Márcio Scott Teixeira disse...

Acredito que esse texto compartilhe das mesmas ideias do seuhttp://www.opovo.com.br/app/opovo/politica/2014/06/09/noticiasjornalpolitica,3263875/ricos-e-classe-media-querem-tirar-pt-do-poder-diz-economista-pochmann.shtml

Marco disse...

Márcio,

Não exatamente.

Meu foco é dizer que no Brasil existe apenas UMA força política organizada: chama-se PT. E a reação ao PT se chama antipetismo. É essa idéia que a candidatura do Aécio representa.

O seu xará Pochmann, a quem admiro desde longa data, aborda outra questão: a de que o PT governa para quem precisa de governo, e como consequência dessa política, os mais ricos perdem exclusividade em setores antes restritos, como viagens ao exterior, carro novo (citados por ele) e andar de avião (citado por mim).

Mas isso é apenas um acessório no meu argumento, para chegar à questão que eu proponho: o porquê da rejeição dos ricos ao PT, sendo que eles ganharam como nunca nesse governo.

Minha resposta não tem muito a ver com o que o Pochmann diz. Creio na instigação do medo, na mensagem subliminar da Regina Duarte, no afloramento do primitivo pânico ao desconhecido. Em uma palavra, a rejeição é irracional, na minha opinião.

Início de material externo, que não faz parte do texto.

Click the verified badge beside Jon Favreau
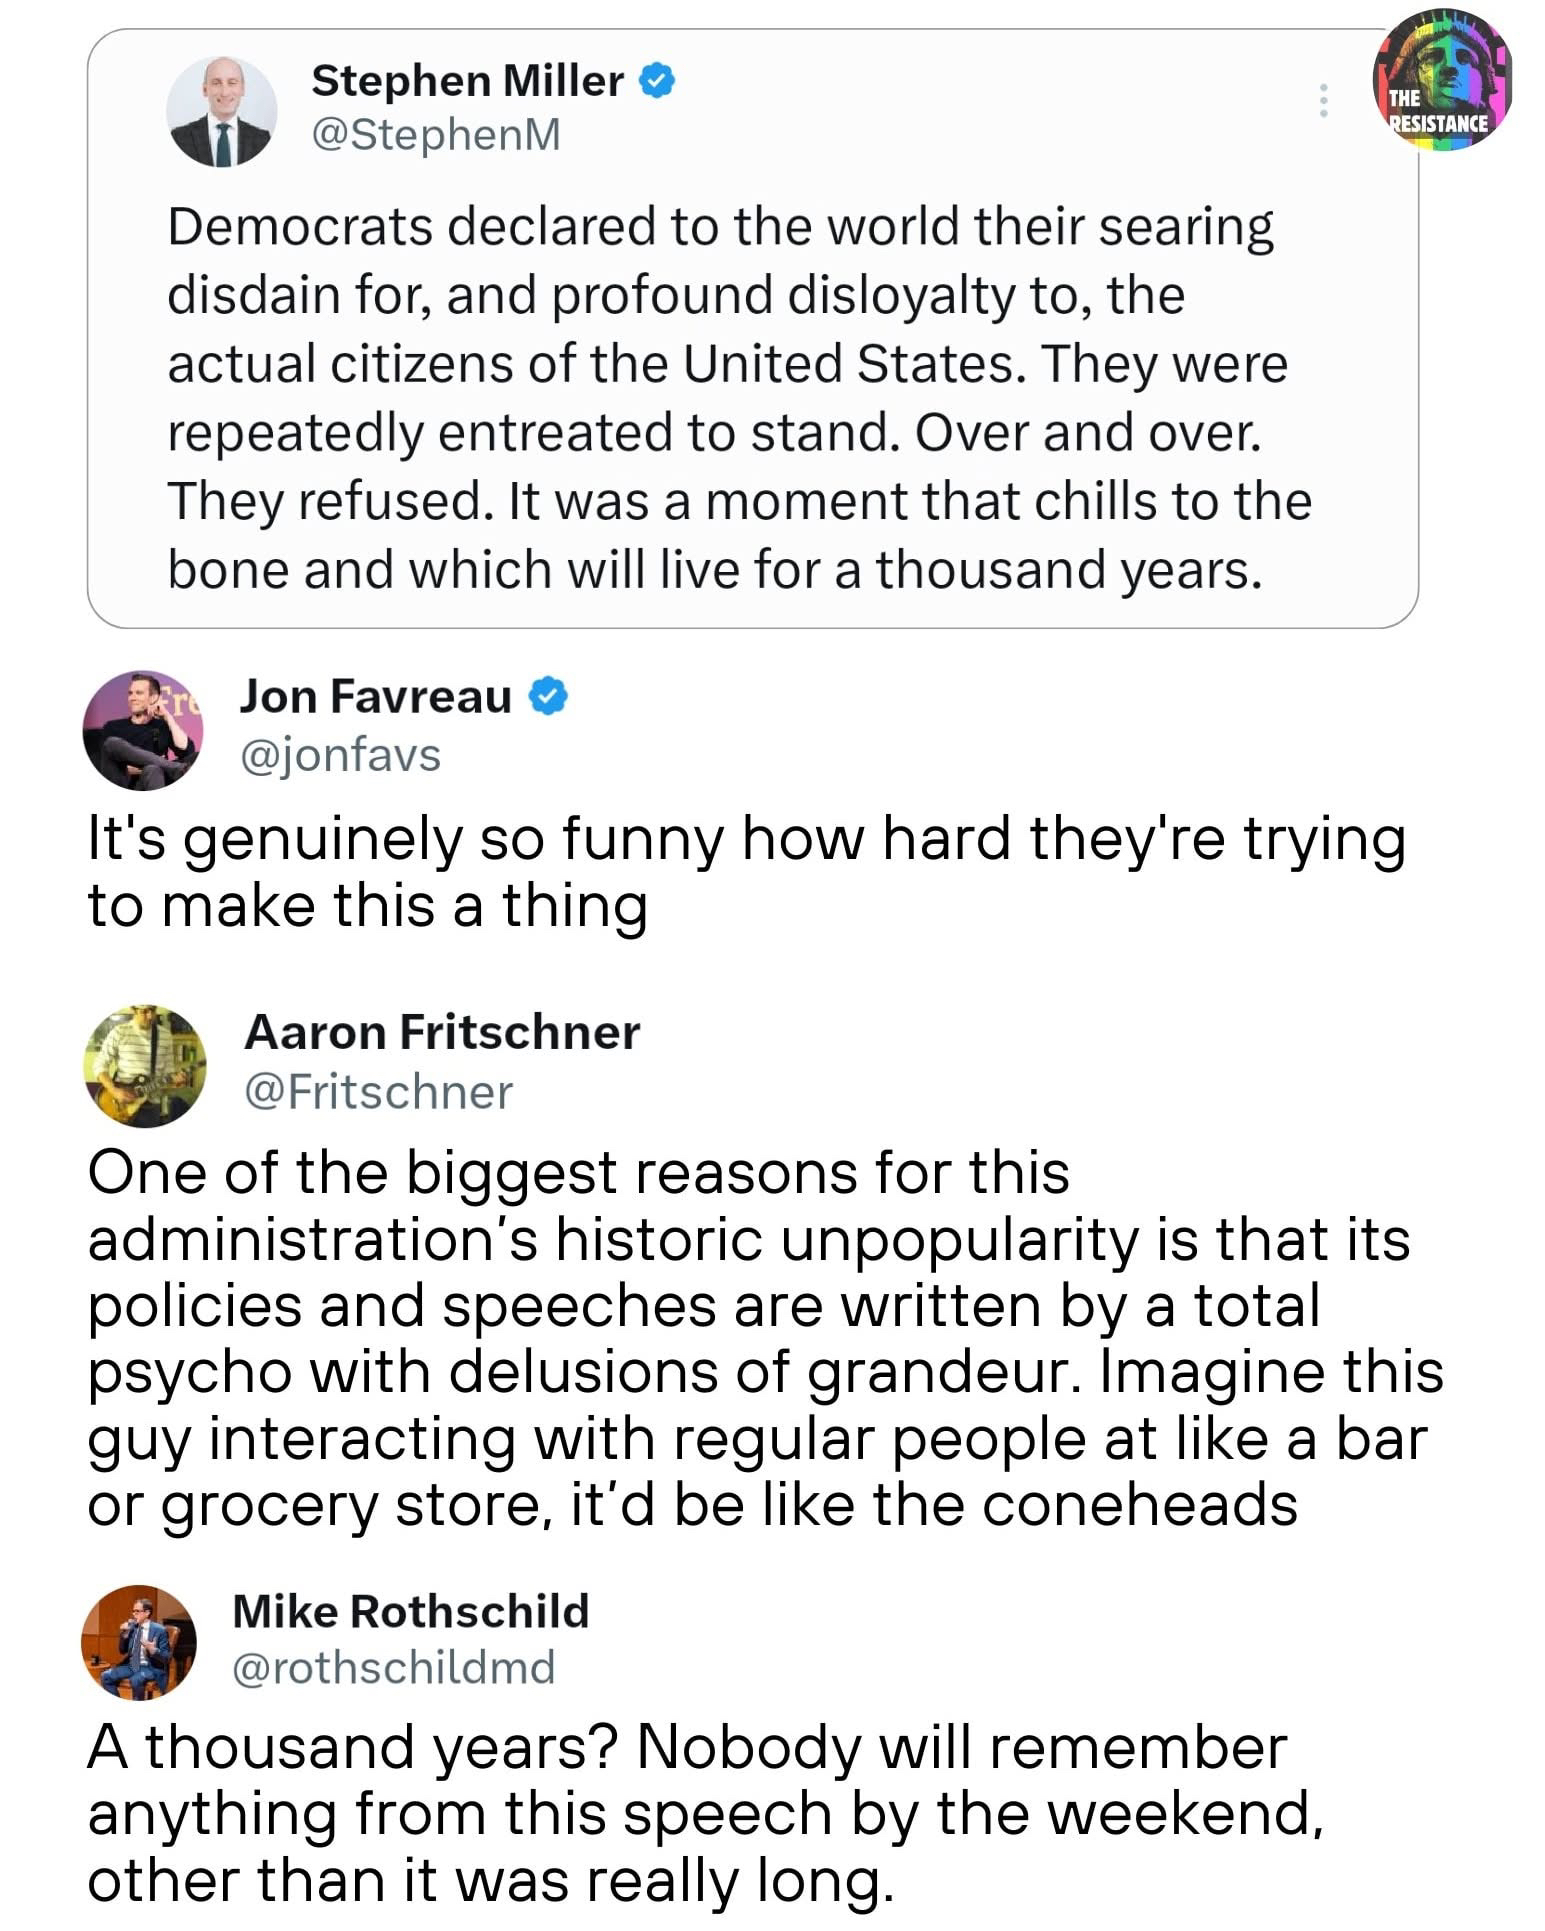[548, 697]
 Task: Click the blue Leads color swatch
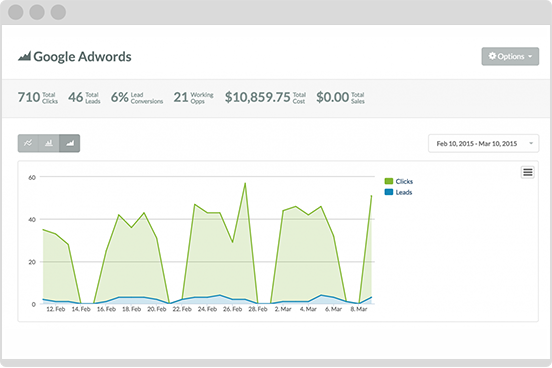click(389, 192)
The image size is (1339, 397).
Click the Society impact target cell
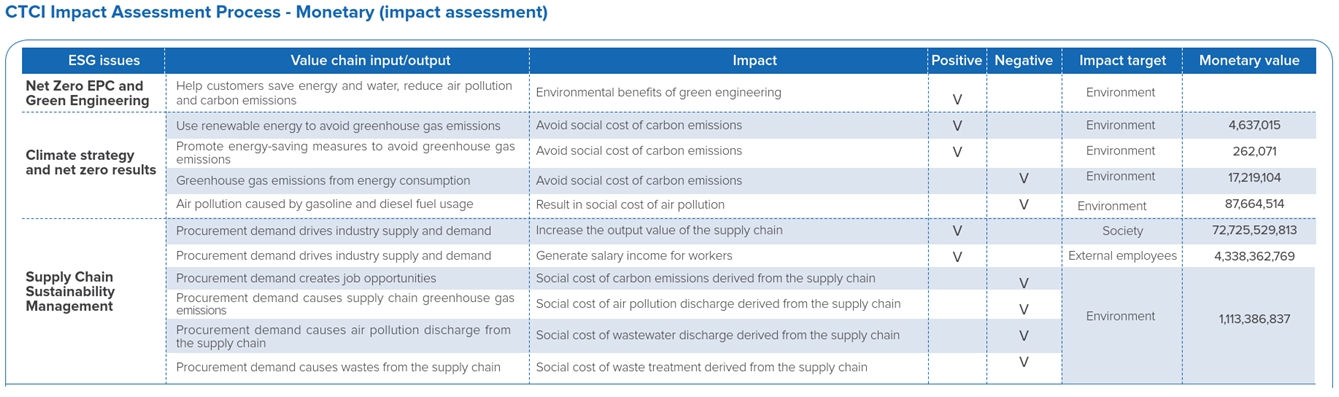point(1122,230)
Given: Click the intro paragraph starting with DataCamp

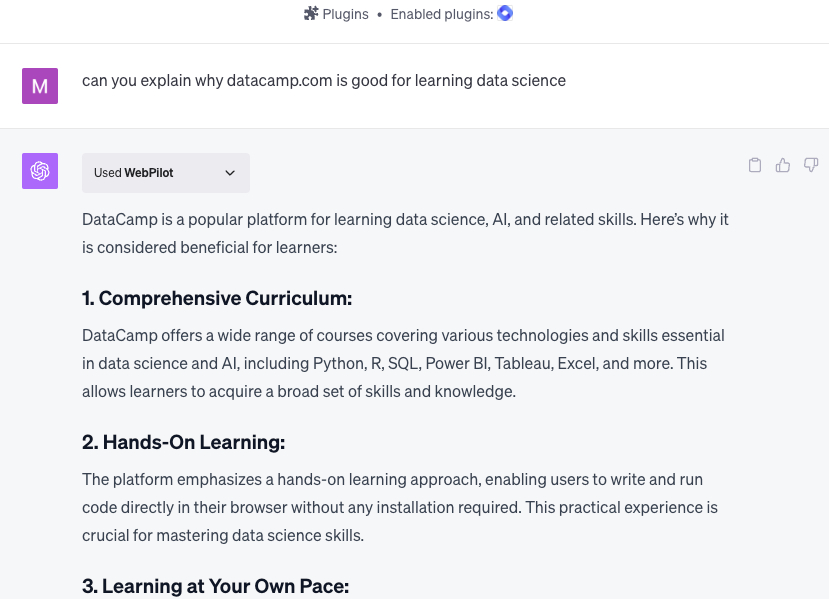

Pochmann, ao contrário, acredita numa consciência de classe da elite para combater o projeto popular petista, quase como um projeto articulado para tirar o PT do poder.

Márcio Scott Teixeira disse...

Mas a instigação do medo que você aponta não seria uma das estratégias de marketing forjada por pessoas que fazem parte, conscientemente, da elite?

César Guerra disse...

É. Não vi nenhum site petista entender que a corrupção, o amadorismo e a guerra aos valores tradicionais que o PT trava contra a sociedade é que estão fazendo o POVO rejeitá-lo. Mais da metade da população rejeitou essa forma arcaica e degradante de fazer política e ainda falam que é a ELITE que rejeita o PT. São cegos, ou se fazem de cegos. O anão diplomático vai se livrar dessa gente corrupta e mentirosa e crescerá novamente.